Они остановились у стеклянной двери с табличкой "СК-043". Не успела Марина открыть дверь, как оттуда вылетел худощавый рыжеватый парень со шкиперской бородкой, в табачного цвета костюме, с бежевой рубашкой без галстука и комсомольским значком. Из помещения вдогонку послышался женский смех.

«Молодых тут что ли обижают?»

– О, Мариночка! – воскликнул парень. – А пожарная инспекция у нас уже была.

– Кхм... это... как это... – Марина замялась от неожиданности. – Викентий Андреевич, это и есть Виктор Сергеевич. Вам Костя... Константин Аркадьевич звонил?

Парень замялся. Виктор решил не терять времени.

– Здравствуйте. Еремин Виктор Сергеевич, направлен к вам. Имею опыт конструкторской работы, проектирование бытовой аппаратуры магнитной записи, образование высшее техническое, в силу обстоятельств временная трудность с документами, языки английский со словарем.

Петросов как-то оторопело глянул на Виктора. Пауза затягивалась.

– Немецкий... со словарем... – решил добавить Виктор, – делал инженерные расчеты, практика работы со счетной техникой имеется.

Петросов поднял руку и почесал затылок, взъерошив непослушные волосы.

– Виктор Сергеевич... – выдавил он из себя. – Как бы это объяснить. Вас не смущает... вас не будет смущать то, что вы не такой, как все?

«Это еще про что?» – удивился Виктор.

– Я, пожалуй, пойду, – прощебетала Марина, и, не дождавшись ответа, удалилась по коридору. Виктор оглядел себя.

– Понимаете, я только что с вокзала, просто так получилось, что другой одежды у меня нет, а эта просто практична, не мнется. С получки обязательно переоденусь, как положено.

– Нет же, нет, все не об этом. Понимаете, мы здесь не просто рисуем что-то по техзаданию. Мы творим будущее. Мы создаем технику будущего. Вам это подойдет?

– Конечно! Обожаю создавать технику будущего.

Петросов от удивления развел руками.

– Я даже не знаю, что сказать...

Виктор почувствовал, что ему хочется есть – сегодня он еще не обедал. Где-то в его сознании шевелилась мысль, что в СССР 60-х не могут просто так взять и отказать, если человек не со справкой об освобождении, но причина колебаний завсектора ему была непонятна. Конечно, тот мог прижать ставку для какого-то знакомого. Но и в этим случае можно было пойти к начальнику бюро, и спросить, нужны ли какие-то еще специалисты. Это СССР, и здесь решают не рекрутеры и не менеджеры по кадрам. В конце концов можно было попроситься временно. Кроме того, завсектор, судя по всему, не имел какой-то твердой позиции и искал человека, просто находка оказалась неожиданной.

– Викентий Андреевич, – Виктор решил взять быка за рога, – а нельзя ли мне ознакомится с работой, и сразу выяснится, подхожу или нет. Это же не номенклатурная должность, что человек все равно будет рваться.
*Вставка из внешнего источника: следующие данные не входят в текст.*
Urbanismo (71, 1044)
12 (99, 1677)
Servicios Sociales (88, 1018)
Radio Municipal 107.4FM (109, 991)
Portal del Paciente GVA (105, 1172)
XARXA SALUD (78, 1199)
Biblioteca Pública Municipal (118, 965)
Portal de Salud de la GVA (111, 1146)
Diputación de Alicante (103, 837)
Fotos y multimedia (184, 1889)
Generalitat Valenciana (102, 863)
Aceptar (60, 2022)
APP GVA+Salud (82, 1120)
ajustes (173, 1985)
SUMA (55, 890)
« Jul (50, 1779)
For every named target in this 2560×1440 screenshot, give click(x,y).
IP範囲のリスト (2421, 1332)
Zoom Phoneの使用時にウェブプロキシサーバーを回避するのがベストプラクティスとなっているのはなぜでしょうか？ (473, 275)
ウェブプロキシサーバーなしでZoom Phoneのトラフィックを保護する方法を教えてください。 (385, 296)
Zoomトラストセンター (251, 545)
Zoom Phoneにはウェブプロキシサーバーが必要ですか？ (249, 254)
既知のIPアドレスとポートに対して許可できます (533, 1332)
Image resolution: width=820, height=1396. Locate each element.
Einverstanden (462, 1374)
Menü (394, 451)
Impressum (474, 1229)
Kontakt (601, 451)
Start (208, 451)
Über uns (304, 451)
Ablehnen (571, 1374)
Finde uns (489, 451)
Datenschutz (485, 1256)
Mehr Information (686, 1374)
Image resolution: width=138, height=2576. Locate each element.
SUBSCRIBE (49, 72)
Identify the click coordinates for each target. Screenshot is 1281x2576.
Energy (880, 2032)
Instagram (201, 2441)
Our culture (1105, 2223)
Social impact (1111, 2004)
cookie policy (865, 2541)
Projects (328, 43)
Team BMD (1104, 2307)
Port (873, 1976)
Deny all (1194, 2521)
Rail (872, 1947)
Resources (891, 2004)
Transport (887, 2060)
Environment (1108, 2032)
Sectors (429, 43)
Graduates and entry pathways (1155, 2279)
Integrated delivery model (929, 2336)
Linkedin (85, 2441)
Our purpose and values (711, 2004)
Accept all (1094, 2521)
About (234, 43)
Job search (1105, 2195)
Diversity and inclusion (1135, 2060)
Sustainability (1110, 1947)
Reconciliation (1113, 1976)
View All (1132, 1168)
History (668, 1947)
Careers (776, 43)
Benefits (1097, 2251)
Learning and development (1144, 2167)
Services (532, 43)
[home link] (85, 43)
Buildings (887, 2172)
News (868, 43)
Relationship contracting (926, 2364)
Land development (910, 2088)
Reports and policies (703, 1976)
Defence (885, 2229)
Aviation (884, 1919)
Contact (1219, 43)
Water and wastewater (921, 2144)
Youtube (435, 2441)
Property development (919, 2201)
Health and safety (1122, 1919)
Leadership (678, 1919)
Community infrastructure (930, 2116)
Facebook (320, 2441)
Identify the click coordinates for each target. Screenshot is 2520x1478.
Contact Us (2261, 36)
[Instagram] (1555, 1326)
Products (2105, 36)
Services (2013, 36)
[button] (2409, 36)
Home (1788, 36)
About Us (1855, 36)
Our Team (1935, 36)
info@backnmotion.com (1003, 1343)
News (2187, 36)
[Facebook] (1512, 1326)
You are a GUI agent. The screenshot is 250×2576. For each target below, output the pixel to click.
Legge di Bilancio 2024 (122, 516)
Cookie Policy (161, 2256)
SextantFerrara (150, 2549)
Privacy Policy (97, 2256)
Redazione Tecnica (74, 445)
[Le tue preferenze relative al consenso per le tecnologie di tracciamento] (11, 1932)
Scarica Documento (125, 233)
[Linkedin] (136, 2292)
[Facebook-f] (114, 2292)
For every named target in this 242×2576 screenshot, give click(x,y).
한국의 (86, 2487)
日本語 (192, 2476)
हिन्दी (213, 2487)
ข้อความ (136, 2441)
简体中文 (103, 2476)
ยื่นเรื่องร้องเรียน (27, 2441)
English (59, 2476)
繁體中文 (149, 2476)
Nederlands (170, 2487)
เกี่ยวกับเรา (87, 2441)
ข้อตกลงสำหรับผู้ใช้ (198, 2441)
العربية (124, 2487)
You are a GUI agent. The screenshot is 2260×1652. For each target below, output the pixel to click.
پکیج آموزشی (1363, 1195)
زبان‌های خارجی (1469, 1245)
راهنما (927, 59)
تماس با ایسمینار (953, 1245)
– Ну... ладно, короче сами увидите.

За дверью оказался обычный зал с кульманами, и тут-то Виктору стало все ясно. Из-за досок выглядывали лица молодых девчонок, где-то чуть-чуть за двадцать, на одних лицах было написано удивление, на других – разочарование. Глаза казались расширенными из-за теней и густо подведенных ресниц. Короткие белые халатики, из-под которых выглядывали колени в чулках – белых, черных, цветных и с узором. Хвосты одиночные и в стороны, «бабетты», «запятые», прямые с челкой хипповые, и еще что-то забытое с локонами. Мужской половины было примерно четверть, того же возраста; парни смотрели, скорее, с любопытством.

Но в следующую секунду все это уже не имело значения. Слева от входа вместо кульмана стоял двухтумбовый стол, а на нем, среди бумаг – салатного цвета сооружение, похожее на пишущую машинку "Роботрон", на которую сверху, вместо рычагов и бумаги, поставили телевизор. Примитивно-угловатые очертания ящиков вызывали воспоминания о каком-то старом фильме про роботов. Сзади на стенке висел самодельный плакатик: "Экономьте биты, они складываются в килобиты".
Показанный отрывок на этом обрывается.